* Problem details *
Rescale the data starting at the line that contains "Chính sách vận chuyển (59, 2441)" and ending at the line that contains "Dịch vụ/Hỗ trợ (59, 2357)", both included. Give only those lines, each with its request text, and multiply every answer coordinate by 1.6, rounding to whole numbers with halves rounded up.

(Excerpt from the dataset)
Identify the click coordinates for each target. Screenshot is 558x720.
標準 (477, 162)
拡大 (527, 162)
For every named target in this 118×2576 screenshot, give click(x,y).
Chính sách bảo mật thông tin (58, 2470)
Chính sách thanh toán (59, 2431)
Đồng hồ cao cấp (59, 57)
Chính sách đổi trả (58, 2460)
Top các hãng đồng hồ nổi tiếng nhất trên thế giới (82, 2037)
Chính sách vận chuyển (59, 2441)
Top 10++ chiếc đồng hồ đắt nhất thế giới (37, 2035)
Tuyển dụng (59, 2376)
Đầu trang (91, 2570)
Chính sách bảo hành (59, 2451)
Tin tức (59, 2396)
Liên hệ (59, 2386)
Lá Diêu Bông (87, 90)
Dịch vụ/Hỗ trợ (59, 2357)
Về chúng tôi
--
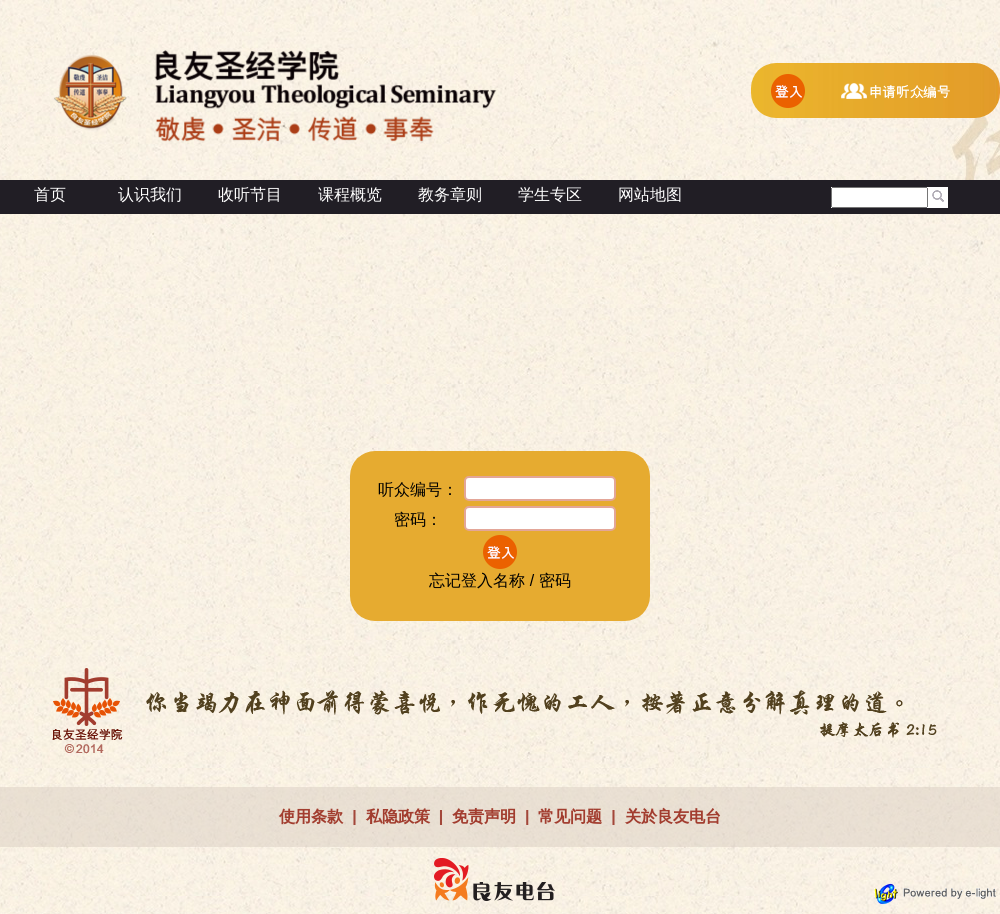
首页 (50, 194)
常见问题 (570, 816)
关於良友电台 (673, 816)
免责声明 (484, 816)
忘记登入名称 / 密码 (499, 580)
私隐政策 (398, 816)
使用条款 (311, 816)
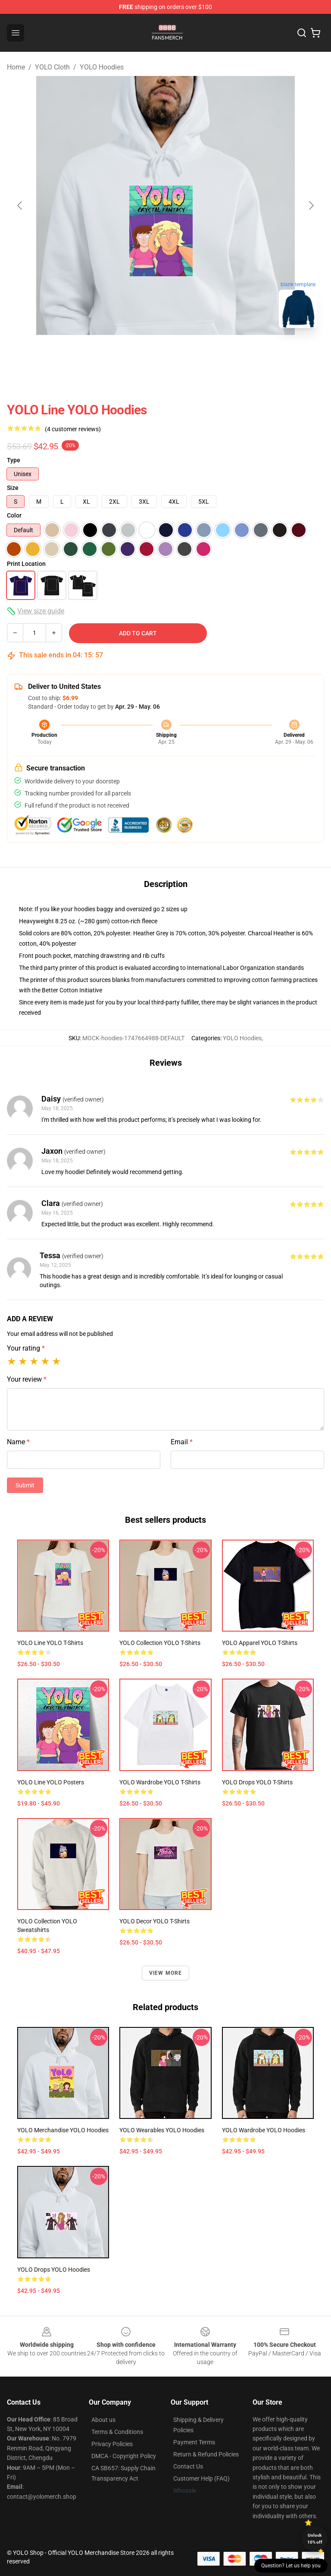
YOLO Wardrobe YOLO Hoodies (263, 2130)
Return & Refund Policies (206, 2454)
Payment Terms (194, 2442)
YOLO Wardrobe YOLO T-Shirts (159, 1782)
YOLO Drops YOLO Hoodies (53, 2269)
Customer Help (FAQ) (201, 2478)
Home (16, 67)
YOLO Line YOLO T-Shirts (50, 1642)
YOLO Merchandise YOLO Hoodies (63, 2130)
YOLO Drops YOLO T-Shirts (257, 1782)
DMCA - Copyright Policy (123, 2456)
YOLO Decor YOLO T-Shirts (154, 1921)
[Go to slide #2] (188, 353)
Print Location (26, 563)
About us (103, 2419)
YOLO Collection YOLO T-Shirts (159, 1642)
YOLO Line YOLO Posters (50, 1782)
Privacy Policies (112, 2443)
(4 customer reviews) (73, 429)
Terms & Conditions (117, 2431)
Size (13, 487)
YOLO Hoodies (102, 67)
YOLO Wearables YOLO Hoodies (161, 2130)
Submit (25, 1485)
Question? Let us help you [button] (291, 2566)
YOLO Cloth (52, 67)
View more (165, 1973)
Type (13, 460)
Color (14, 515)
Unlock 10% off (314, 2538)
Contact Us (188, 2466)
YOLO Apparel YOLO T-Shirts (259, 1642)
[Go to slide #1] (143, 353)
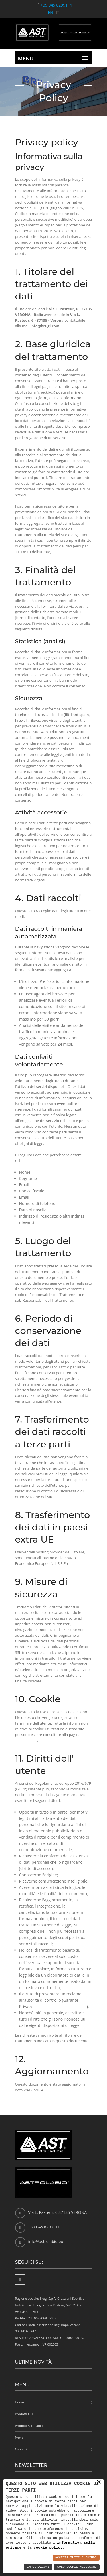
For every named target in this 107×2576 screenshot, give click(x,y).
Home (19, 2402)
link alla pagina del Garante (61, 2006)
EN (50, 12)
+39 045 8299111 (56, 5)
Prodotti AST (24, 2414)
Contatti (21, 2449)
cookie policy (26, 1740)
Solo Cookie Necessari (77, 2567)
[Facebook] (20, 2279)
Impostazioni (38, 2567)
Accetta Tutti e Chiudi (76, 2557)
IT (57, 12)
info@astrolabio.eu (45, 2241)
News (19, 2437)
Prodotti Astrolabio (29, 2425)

* Response to this task *
Chính sách vận chuyển (94, 3906)
Top 10++ chiếc đồng hồ đắt nhất thế giới (59, 3256)
Tuyển dụng (94, 3802)
Đầu trang (146, 4112)
Chính sách bảo hành (94, 3922)
Tin tức (94, 3834)
Liên hệ (94, 3818)
Lá Diêu Bông (139, 144)
Dịch vụ/Hỗ trợ (94, 3771)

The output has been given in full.